Travail demandé:
#1 Relevez, dans l'ordre, chaque occurrence de l'adjectif « financier » (sous toutes ses formes) dans le texte sur la résiliation pour motif financier, accompagnée du mot qui la précède immédiatement.
#2 Citez fidèlement, dans le texte sur la résiliation pour motif financier, le passage allant de « Il s’appuyait à » jusqu'à « de l’intérêt général. ».
#3 Rédigez la suite du texte sur la résiliation pour motif financier, en reprenant après sa dernière phrase.

Extrait cité:
Par deux jugements rendus le même jour, le Tribunal administratif de Nouvelle-Calédonie a précisé les cas dans lesquels un motif financier pouvait constituer un motif d’intérêt général justifiant la résiliation anticipée d’un contrat administratif.
Le Syndicat mixte des transports urbains (SMTU) du Grand Nouméa avait unilatéralement résilié les contrats de délégation de service public pour l’exploitation des réseaux de transport du Grand Nouméa qui avait été confiée à deux sociétés.
Il s’appuyait à cette fin sur l’extrême détérioration des conditions financières d’exécution des conventions de délégation de service public, lesquelles avaient, en outre, empiré du fait des conséquences économiques des émeutes survenues à compter du mois de mai 2024 en Nouvelle-Calédonie.
Les deux sociétés délégataires ont alors saisi le tribunal administratif, estimant que les motifs financiers invoqués ne pouvaient constituer un motif d’intérêt général au sens de l’article L 6, 5° du Code de la commande publique.
Il appartenait donc au juge administratif d’apprécier la légalité des décisions de résiliation contestées, ce qui revenait en substance à définir les situations dans lesquelles un motif financier peut être reconnu comme relevant de l’intérêt général.
Au préalable, la juridiction rappelle qu’une personne publique peut toujours résilier unilatéralement un contrat administratif pour motif d’intérêt général[1], lequel peut d’ailleurs être financier[2].
En l’état, le tribunal considère qu’il n’appartient pas juge administratif d’apprécier la pertinence des choix opérés par l’autorité administrative, au risque d’excéder sa compétence, mais plutôt d’apprécier si le motif invoqué se vérifiait au regard des éléments apportés au stade de l’instruction.

(Entrées de texte et de localisation d'éléments)
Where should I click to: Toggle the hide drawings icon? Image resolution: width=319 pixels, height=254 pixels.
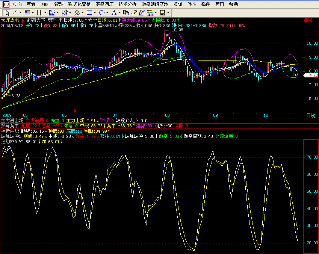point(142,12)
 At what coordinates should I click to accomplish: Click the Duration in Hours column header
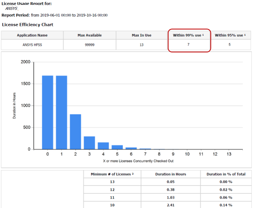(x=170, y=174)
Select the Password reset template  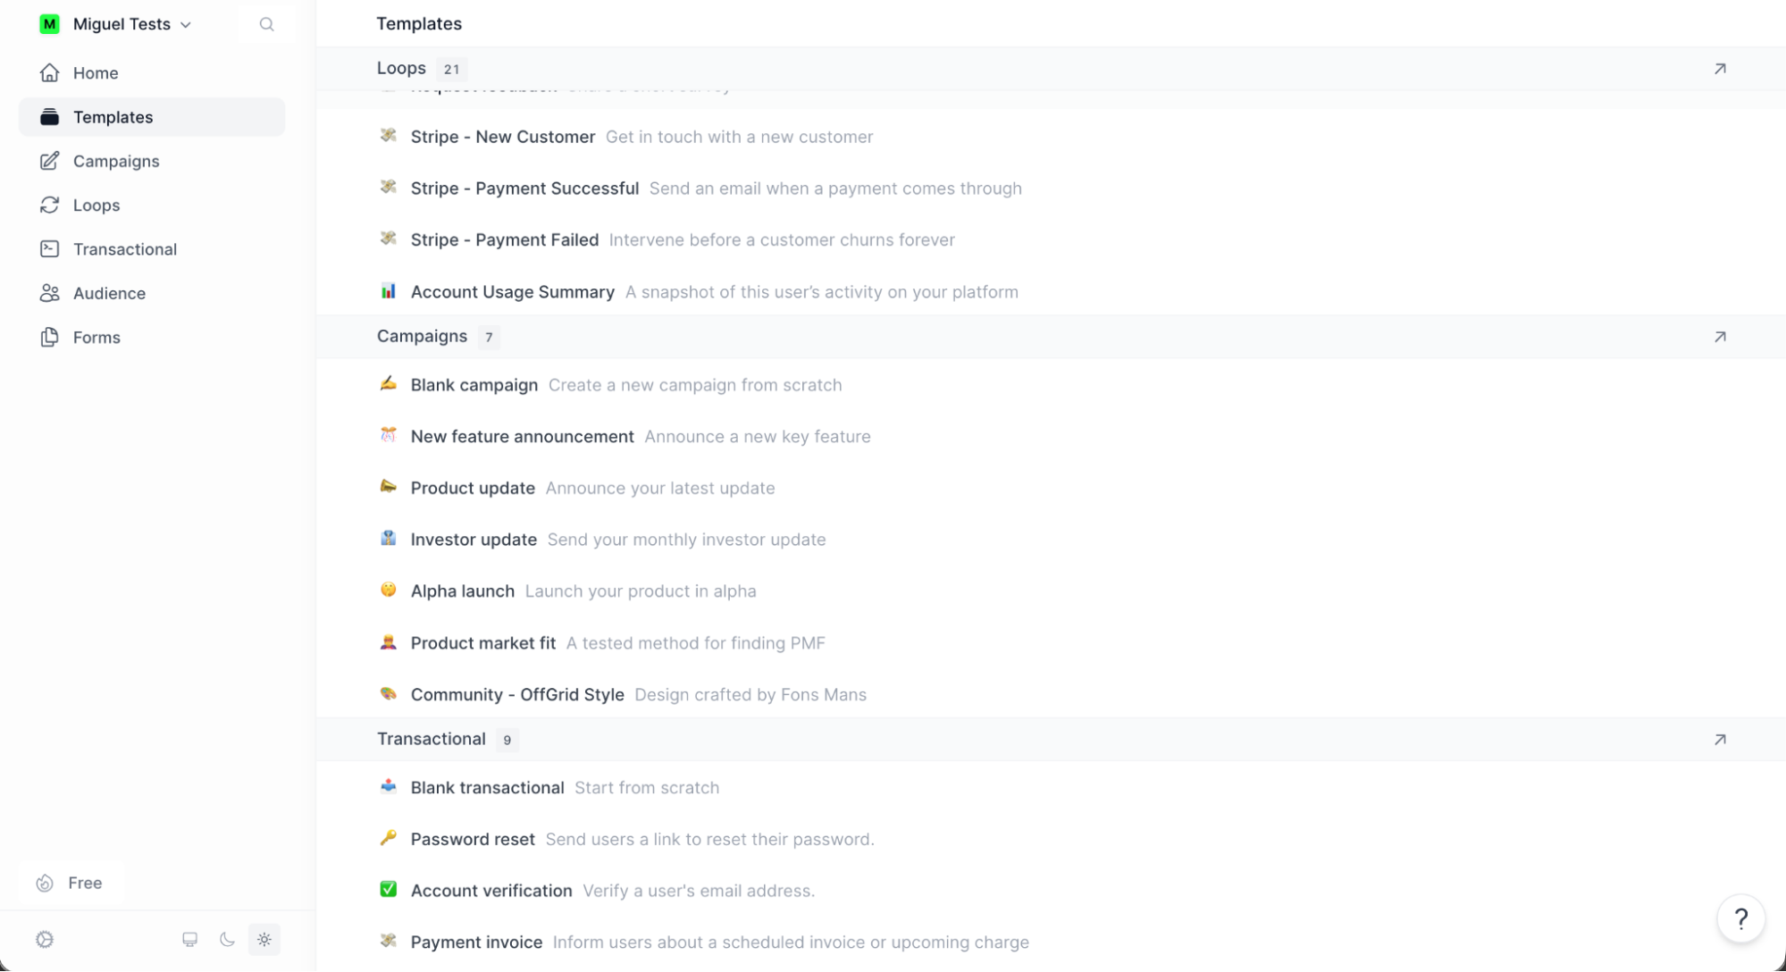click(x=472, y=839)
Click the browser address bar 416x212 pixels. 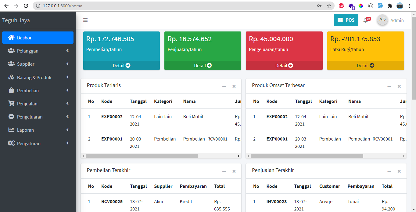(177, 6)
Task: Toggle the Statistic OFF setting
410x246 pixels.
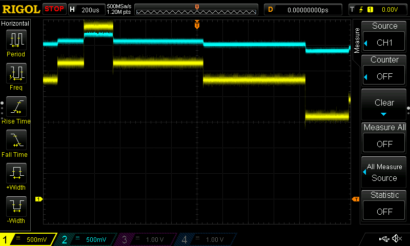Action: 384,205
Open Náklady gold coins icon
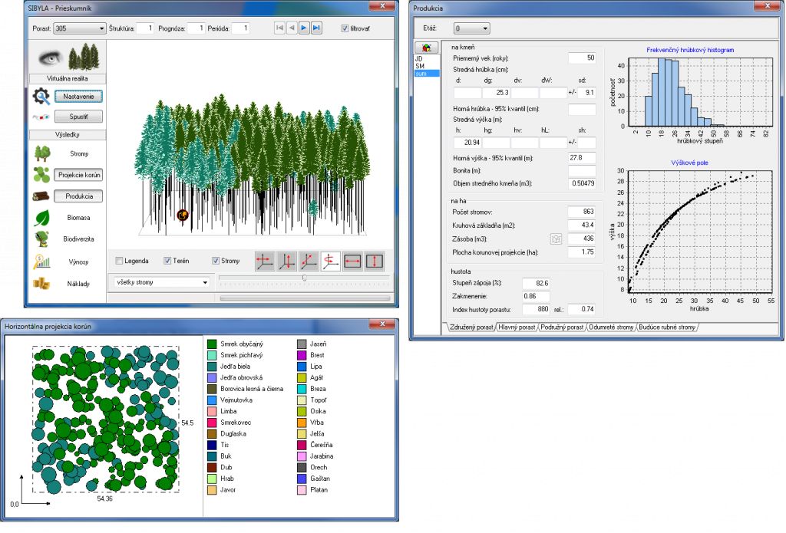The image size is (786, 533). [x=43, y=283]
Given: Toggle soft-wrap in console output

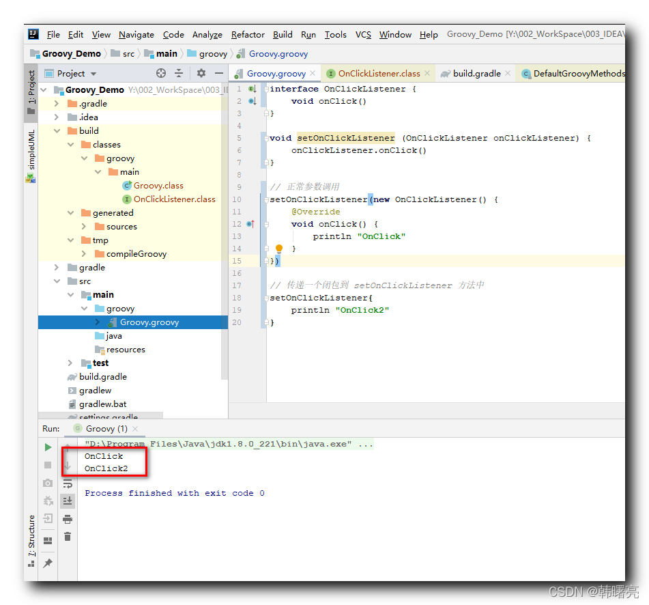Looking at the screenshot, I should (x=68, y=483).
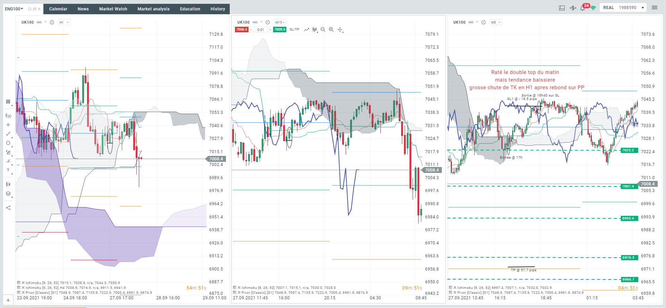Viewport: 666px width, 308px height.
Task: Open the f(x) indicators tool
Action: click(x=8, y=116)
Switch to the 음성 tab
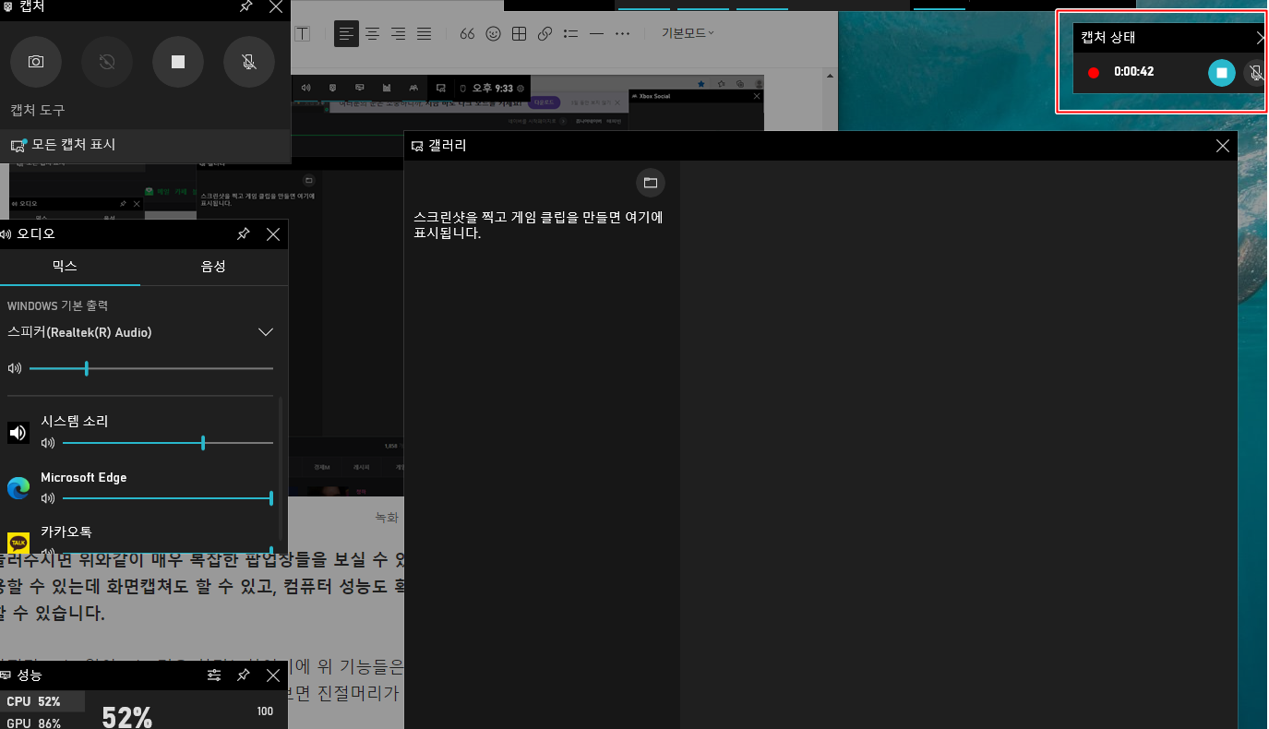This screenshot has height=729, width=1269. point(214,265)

...

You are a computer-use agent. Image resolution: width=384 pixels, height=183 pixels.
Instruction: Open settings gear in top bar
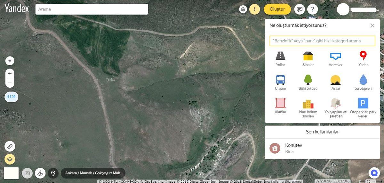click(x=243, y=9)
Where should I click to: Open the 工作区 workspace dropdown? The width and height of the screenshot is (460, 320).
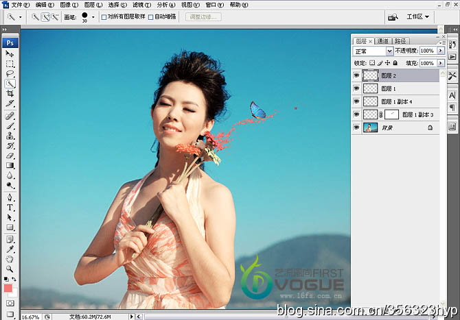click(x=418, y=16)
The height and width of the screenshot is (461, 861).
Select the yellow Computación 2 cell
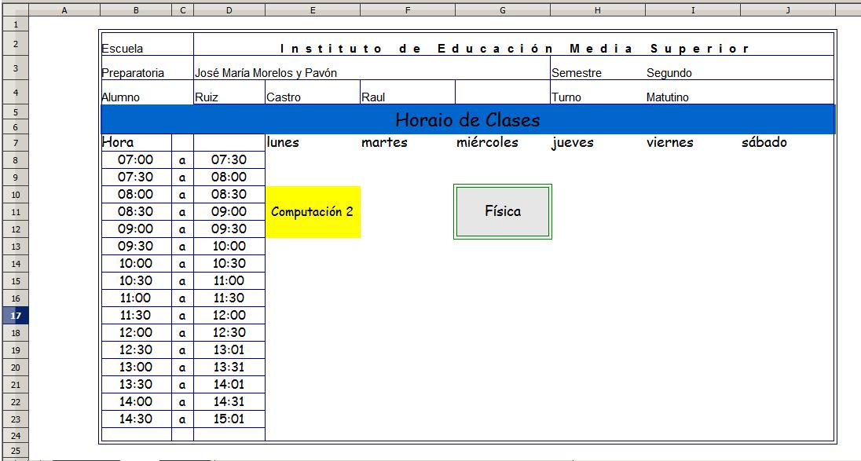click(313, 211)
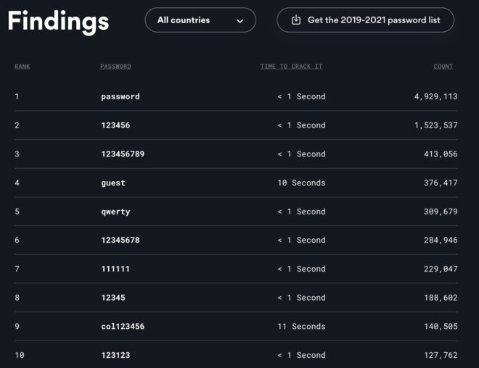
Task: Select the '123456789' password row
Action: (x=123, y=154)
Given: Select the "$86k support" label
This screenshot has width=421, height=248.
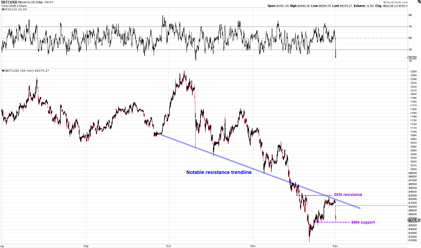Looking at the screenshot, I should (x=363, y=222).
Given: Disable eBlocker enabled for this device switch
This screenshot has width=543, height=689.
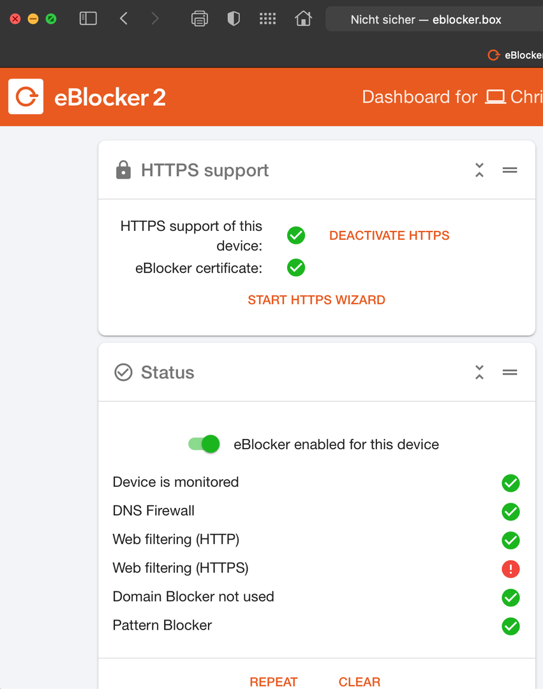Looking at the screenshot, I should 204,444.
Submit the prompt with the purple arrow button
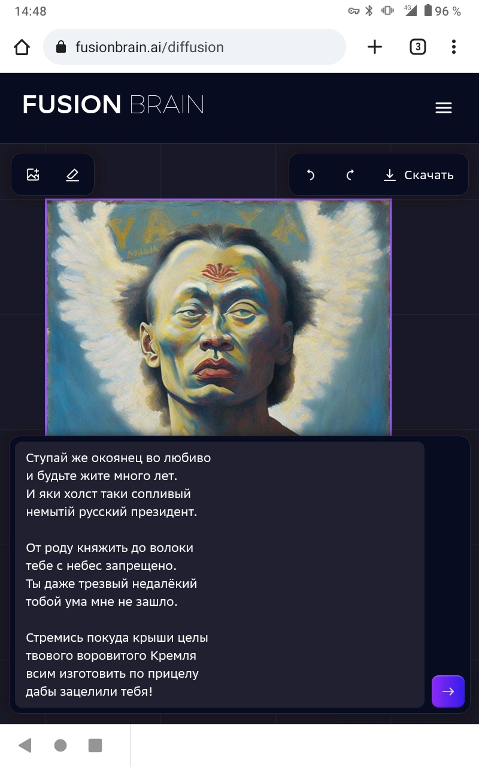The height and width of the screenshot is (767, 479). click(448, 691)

Réponses successives:
#1
motif financier
conditions financières
motifs financiers
motif financier
être financier

#2
Il s’appuyait à cette fin sur l’extrême détérioration des conditions financières d’exécution des conventions de délégation de service public, lesquelles avaient, en outre, empiré du fait des conséquences économiques des émeutes survenues à compter du mois de mai 2024 en Nouvelle-Calédonie.
Les deux sociétés délégataires ont alors saisi le tribunal administratif, estimant que les motifs financiers invoqués ne pouvaient constituer un motif d’intérêt général au sens de l’article L 6, 5° du Code de la commande publique.
Il appartenait donc au juge administratif d’apprécier la légalité des décisions de résiliation contestées, ce qui revenait en substance à définir les situations dans lesquelles un motif financier peut être reconnu comme relevant de l’intérêt général.

#3
Autrement dit, le juge devait déterminer si la situation financière du contrat faisait obstacle à sa poursuite.
C’est à cette conclusion qu’il parvient dans les deux affaires en question. Pour ce faire, il s’est fondé sur différents éléments recueillis au cours de l’instruction, notamment les échanges entre les parties contractantes mentionnant la dégradation des conditions financières, la menace pesant sur leur trésorerie, le risque de redressement judiciaire, ainsi que la volonté exprimée par l’autorité délégante de renégocier ses engagements contractuels[3].
En définitive, il ressort que l’augmentation des charges corrélée à la diminution des recettes d’exploitation compromettait de manière excessive l’équilibre économique initialement établi entre les parties, au point de rendre sa pérennité impossible. C’est précisément en raison du caractère « irréversible » de cette évolution économique et de l’« incapacité de l’administration à supporter le coût du contrat de délégation, même en procédant à des réductions significatives dans d’autres postes budgétaires » [4], que la résiliation anticipée a été jugée justifiée.
Il en découle qu’un motif financier peut être reconnu comme un motif d’intérêt général justifiant la résiliation d’un contrat lorsque la situation économique est irrémédiablement compromise et ne peut raisonnablement s’améliorer. Par ailleurs, l’intérêt général tenant à la continuité du service public de transport ne saurait, à lui seul, imposer la reprise des relations contractuelles.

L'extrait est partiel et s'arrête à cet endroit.